:: Problem details ::
Convert the material, starting at the line containing "Given: Clear search with the X icon" and ending at the line containing "tap(118, 13)", into a Markdown table with the columns Row and Entry, numbering each line and omitting blank lines.

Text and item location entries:
§ §

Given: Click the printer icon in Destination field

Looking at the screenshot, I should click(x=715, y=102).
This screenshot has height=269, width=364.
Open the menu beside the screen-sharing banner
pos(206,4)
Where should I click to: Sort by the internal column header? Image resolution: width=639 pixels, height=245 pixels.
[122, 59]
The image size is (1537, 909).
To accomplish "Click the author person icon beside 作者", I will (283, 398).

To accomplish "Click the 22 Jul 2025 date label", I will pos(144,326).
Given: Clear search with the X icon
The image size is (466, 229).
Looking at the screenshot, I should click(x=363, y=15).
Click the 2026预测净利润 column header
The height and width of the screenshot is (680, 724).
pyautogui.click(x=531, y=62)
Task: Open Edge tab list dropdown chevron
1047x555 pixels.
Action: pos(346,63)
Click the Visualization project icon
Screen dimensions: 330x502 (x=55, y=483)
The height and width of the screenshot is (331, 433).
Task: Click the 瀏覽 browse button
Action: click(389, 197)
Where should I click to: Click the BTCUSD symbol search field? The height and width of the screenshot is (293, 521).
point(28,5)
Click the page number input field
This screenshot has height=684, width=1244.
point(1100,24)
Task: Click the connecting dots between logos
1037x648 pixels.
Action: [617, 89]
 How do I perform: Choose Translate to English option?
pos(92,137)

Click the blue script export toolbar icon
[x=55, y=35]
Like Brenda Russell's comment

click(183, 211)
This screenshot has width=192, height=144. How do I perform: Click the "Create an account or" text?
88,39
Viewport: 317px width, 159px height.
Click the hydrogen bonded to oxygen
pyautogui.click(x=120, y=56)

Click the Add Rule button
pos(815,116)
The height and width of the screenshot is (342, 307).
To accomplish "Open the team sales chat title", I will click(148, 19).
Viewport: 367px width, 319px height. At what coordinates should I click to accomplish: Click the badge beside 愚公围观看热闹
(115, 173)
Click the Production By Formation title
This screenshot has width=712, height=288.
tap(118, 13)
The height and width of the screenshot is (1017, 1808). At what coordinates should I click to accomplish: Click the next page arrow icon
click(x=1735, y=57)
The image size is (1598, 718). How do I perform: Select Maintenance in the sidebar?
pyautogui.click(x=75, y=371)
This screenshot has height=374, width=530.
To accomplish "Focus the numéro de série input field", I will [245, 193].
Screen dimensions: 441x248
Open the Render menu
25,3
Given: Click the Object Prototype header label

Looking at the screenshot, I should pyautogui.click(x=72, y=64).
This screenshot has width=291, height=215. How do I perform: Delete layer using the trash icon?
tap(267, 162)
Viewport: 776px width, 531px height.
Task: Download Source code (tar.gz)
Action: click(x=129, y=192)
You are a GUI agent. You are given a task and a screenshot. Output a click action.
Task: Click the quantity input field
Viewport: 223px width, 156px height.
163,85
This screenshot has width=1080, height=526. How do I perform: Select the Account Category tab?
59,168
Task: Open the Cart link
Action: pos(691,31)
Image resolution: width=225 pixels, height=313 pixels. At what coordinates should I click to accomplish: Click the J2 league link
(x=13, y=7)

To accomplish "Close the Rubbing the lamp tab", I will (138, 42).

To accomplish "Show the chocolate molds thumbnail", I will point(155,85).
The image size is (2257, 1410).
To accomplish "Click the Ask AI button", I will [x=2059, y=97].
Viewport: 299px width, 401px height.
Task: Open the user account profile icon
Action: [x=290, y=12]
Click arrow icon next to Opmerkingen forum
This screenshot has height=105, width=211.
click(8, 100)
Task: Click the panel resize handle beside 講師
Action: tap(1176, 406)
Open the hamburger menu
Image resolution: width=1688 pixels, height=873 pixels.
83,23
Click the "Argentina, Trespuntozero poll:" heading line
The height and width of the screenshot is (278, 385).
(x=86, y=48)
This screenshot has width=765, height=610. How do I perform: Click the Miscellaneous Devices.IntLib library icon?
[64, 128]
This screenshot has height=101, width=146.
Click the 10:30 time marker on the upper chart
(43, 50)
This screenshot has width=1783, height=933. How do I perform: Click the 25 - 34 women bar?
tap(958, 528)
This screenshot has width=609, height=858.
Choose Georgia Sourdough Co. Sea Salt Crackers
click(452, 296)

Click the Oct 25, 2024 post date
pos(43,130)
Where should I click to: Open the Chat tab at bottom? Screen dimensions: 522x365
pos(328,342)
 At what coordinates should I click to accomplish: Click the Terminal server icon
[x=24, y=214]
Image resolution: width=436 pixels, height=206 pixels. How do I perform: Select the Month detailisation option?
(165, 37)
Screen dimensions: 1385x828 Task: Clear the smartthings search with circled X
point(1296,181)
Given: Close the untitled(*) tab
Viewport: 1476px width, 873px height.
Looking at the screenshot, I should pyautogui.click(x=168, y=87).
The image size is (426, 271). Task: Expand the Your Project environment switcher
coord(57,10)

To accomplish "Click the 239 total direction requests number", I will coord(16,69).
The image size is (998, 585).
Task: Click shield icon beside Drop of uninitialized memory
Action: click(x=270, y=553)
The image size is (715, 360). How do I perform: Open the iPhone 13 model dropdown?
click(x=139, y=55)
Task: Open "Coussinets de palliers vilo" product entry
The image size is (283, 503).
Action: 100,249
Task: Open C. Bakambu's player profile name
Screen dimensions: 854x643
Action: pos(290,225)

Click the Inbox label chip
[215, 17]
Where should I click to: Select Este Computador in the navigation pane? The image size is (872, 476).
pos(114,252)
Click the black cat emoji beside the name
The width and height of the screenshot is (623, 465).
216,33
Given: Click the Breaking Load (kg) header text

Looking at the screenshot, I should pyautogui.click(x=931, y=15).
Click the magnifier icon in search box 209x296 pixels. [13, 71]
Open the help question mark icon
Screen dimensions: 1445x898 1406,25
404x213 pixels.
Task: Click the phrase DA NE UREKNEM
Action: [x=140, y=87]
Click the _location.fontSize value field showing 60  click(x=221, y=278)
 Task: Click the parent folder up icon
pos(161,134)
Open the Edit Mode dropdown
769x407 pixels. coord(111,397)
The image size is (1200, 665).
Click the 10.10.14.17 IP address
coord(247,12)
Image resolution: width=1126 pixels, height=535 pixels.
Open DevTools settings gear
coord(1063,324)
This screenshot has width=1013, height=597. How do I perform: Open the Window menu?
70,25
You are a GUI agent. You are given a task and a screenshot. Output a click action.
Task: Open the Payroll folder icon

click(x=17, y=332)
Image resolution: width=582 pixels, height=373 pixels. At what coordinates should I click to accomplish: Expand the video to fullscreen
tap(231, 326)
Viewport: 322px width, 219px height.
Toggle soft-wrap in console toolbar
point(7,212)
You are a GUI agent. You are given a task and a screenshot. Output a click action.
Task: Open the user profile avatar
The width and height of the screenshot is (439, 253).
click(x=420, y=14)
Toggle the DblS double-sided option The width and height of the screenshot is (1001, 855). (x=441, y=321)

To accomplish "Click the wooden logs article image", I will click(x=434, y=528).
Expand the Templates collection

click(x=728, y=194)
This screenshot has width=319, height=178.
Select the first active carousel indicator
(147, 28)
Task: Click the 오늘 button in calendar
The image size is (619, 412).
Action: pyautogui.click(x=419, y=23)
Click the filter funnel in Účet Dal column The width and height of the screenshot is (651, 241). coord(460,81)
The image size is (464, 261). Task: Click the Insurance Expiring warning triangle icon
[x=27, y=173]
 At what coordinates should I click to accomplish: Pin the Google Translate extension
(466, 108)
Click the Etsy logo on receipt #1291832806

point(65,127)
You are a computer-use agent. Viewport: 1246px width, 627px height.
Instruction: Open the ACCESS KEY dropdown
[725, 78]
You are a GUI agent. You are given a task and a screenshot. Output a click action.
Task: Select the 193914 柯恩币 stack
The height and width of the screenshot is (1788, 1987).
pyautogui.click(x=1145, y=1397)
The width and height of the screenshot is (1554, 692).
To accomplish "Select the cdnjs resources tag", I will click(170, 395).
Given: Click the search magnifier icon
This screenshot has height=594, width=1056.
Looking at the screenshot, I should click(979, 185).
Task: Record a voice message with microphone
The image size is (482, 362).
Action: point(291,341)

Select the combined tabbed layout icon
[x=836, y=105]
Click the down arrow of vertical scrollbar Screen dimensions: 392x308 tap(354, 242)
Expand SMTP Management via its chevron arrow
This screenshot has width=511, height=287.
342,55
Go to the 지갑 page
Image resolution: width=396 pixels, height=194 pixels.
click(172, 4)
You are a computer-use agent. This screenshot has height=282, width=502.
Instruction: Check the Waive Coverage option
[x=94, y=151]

§ §

:: Response to this exercise ::
| Row | Entry |
|---|---|
| 1 | Given: Clear search with the X icon |
| 2 | The image size is (466, 229). |
| 3 | Looking at the screenshot, I should click(x=363, y=15). |
| 4 | Click the 2026预测净利润 column header |
| 5 | The height and width of the screenshot is (680, 724). |
| 6 | pyautogui.click(x=531, y=62) |
| 7 | Task: Open Edge tab list dropdown chevron |
| 8 | 1047x555 pixels. |
| 9 | Action: pos(346,63) |
| 10 | Click the Visualization project icon |
| 11 | Screen dimensions: 330x502 (x=55, y=483) |
| 12 | The height and width of the screenshot is (331, 433). |
| 13 | Task: Click the 瀏覽 browse button |
| 14 | Action: click(389, 197) |
| 15 | Where should I click to: Click the BTCUSD symbol search field? The height and width of the screenshot is (293, 521). |
| 16 | point(28,5) |
| 17 | Click the page number input field |
| 18 | This screenshot has height=684, width=1244. |
| 19 | point(1100,24) |
| 20 | Task: Click the connecting dots between logos |
| 21 | 1037x648 pixels. |
| 22 | Action: [617, 89] |
| 23 |  How do I perform: Choose Translate to English option? |
| 24 | pos(92,137) |
| 25 | Click the blue script export toolbar icon |
| 26 | [x=55, y=35] |
| 27 | Like Brenda Russell's comment |
| 28 | click(183, 211) |
| 29 | This screenshot has width=192, height=144. How do I perform: Click the "Create an account or" text? |
| 30 | 88,39 |
| 31 | Viewport: 317px width, 159px height. |
| 32 | Click the hydrogen bonded to oxygen |
| 33 | pyautogui.click(x=120, y=56) |
| 34 | Click the Add Rule button |
| 35 | pos(815,116) |
| 36 | The height and width of the screenshot is (342, 307). |
| 37 | To accomplish "Open the team sales chat title", I will click(148, 19). |
| 38 | Viewport: 367px width, 319px height. At what coordinates should I click to accomplish: Click the badge beside 愚公围观看热闹 |
| 39 | (115, 173) |
| 40 | Click the Production By Formation title |
| 41 | This screenshot has width=712, height=288. |
| 42 | tap(118, 13) |